Against this backdrop, there are reasons to be optimistic about the prospects for Alberta’s energy sector, particularly if the federal government dials back some of the economically destructive energy and climate policies adopted by the last government. According to the AER’s “base case” forecast, overall energy output will expand over the next 10 years. Oilsands output is projected to grow modestly; natural gas production will also rise, in part due to greater demand for Alberta’s upstream gas from LNG operators in British Columbia.

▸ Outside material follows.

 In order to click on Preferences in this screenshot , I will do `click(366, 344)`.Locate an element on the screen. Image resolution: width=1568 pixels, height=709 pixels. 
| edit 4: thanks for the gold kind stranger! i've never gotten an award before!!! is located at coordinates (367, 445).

The AER’s forecast also points to a positive trajectory for capital spending across the province’s energy sector. The agency sees annual investment rising from almost $30 billion to $40 billion by 2033. Most of this takes place in the oil and gas industry, but “emerging” energy resources and projects aimed at climate mitigation are expected to represent a bigger slice of energy-related capital spending going forward.

Like many other oil and gas producing jurisdictions, Alberta must navigate the bumpy journey to a lower-carbon future. But the world is set to remain dependent on fossil fuels for decades to come. This suggests the energy sector will continue to underpin not only the Alberta economy but also Canada’s export portfolio for the foreseeable future.